Une question prioritaire de constitutionnalité
Le 26 mai dernier, les « sages » avaient été saisis d’une question prioritaire de constitutionnalité. Ils étaient donc appelés à se prononcer sur une disposition prévue par le texte, à savoir que « tout acte de pénétration sexuelle, de quelque nature qu’il soit, ou tout acte bucco-génital commis par un majeur sur la personne d’un mineur de quinze ans ou commis sur l’auteur par le mineur, lorsque la différence d’âge entre le majeur et le mineur est d’au moins cinq ans » constitue un viol, et est ainsi passible de vingt ans de réclusion.

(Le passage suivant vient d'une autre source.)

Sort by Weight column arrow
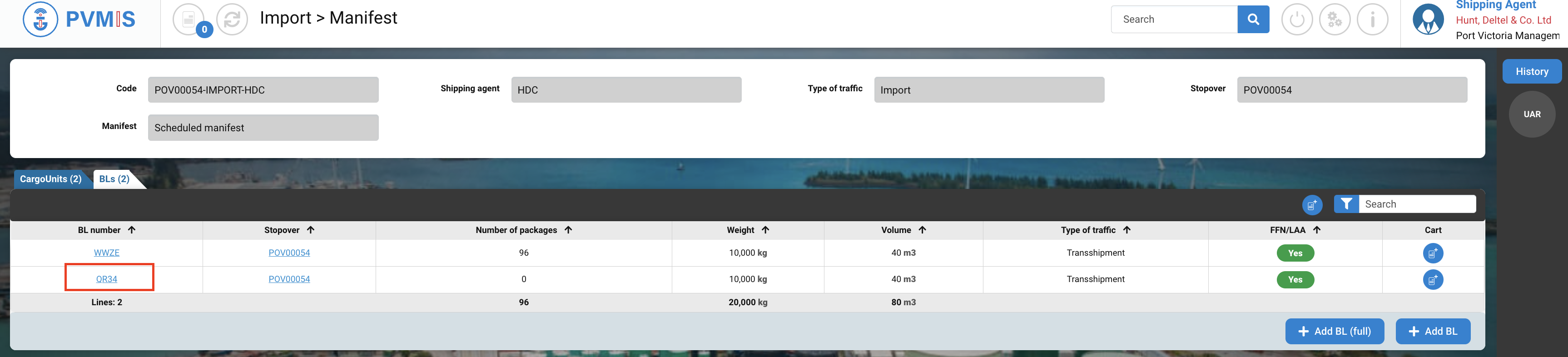 click(x=765, y=230)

Cette requête, formulée auprès de la Cour de cassation, est portée par deux avocats, Me Louis Heloun et Me Antoine Ory. Le premier défend un homme « actuellement mis en examen pour viol commis sur mineur avec une différence d’âge d’au moins 5 ans sur le fondement de la loi dont il demande l’abrogation » souligne la Fondation des Femmes.
Selon lui, le texte de loi bafouerait la présomption d’innocence, en « permettant de retenir la culpabilité de manière automatique ». À cela s’ajouterait, selon Me Heloun, la difficulté à prouver qu’un mis en cause avait bien connaissance de l’âge de son ou sa partenaire.

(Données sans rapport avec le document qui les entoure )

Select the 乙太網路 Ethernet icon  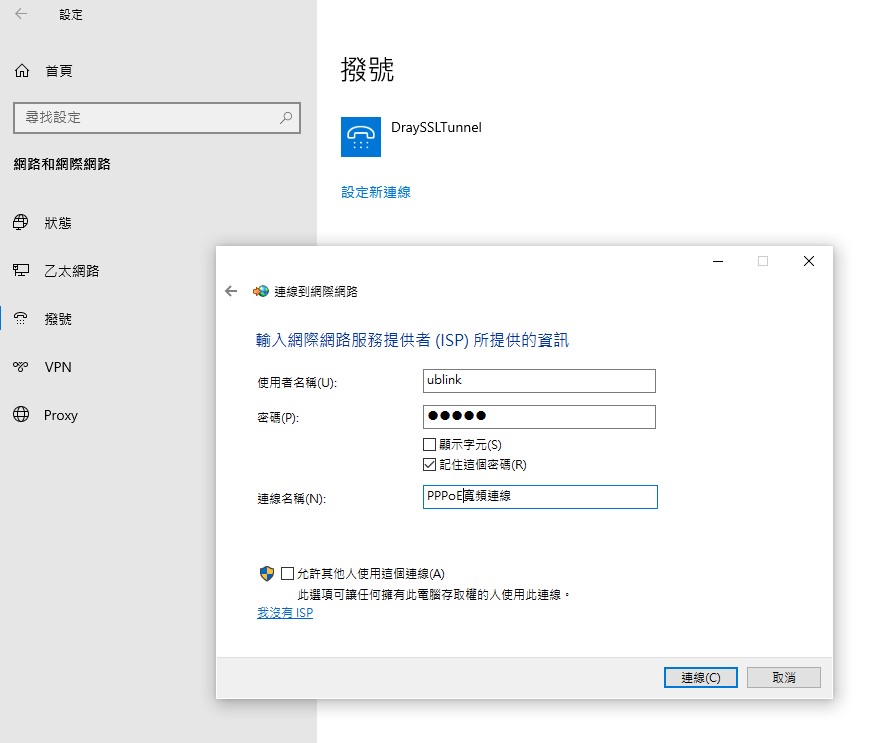21,271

Son confrère, Me Ory, déplore quant à lui une « absence de gradation » dans la gravité des faits qui « bouleverse totalement l’échelle des peines prévues en la matière », comme le rapporte Libération.
Le Conseil constitutionnel se range du côté des associations
Craignant un terrible retour à zéro, plusieurs associations s’étaient unies pour défendre le texte de loi dans une pétition évoquant une « décision cruciale pour la protection des mineurs victimes de violences sexuelles ». Les signataires craignent par ailleurs la non-reconduction, à l’automne, des travaux essentiels de la Commission Indépendante sur l’Inceste et les violences sexuelles faites aux enfants (Ciivise).

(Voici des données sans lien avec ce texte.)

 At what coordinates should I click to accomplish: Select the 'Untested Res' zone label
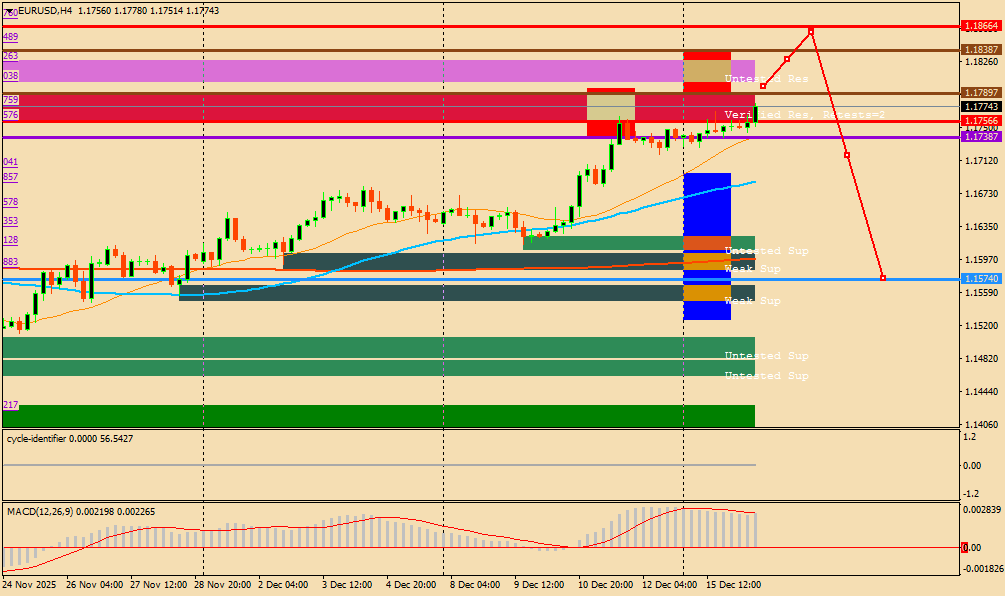766,79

« Remettre en cause cette loi, c’est revenir à une situation, où, dès l’âge de 4 ans, un enfant qui avait été pénétré par un adulte devait prouver la contrainte, la menace, la violence ou la surprise », avait fustigé le texte de cette pétition, dont les signataires comptent l’avocate Camille Kouchner ou l’ancienne ministre Élisabeth Moreno.
Heureusement, dans leur décision rendue ce matin, les Sages ont finalement estimé que l’incrimination, qui n’exige pas que ces actes soient commis avec violence, contrainte, menace ou surprise, n’est pas contraire à la Constitution, puisqu’elle « ne repose pas sur une présomption d’absence de consentement de la victime ».
« D’autre part, il appartient aux autorités de poursuite de rapporter la preuve de l’ensemble » des éléments constitutifs de l’infraction, souligne le Conseil, pour qui les dispositions critiquées n’ont donc « ni pour objet ni pour effet d’instituer une présomption de culpabilité ».
Concernant l’argument de disproportionnalité des peines, le Conseil constitutionnel a également écarté cette critique, estimant que « le législateur, qui a entendu renforcer la protection (des) mineurs victimes d’infractions sexuelles, n’a pas institué une peine manifestement disproportionnée ».
Les associations attendaient cette décision cruciale avec attention : « Aujourd’hui l’État est à un tournant historique : faire taire les victimes, ou donner un second souffle à leur parole ».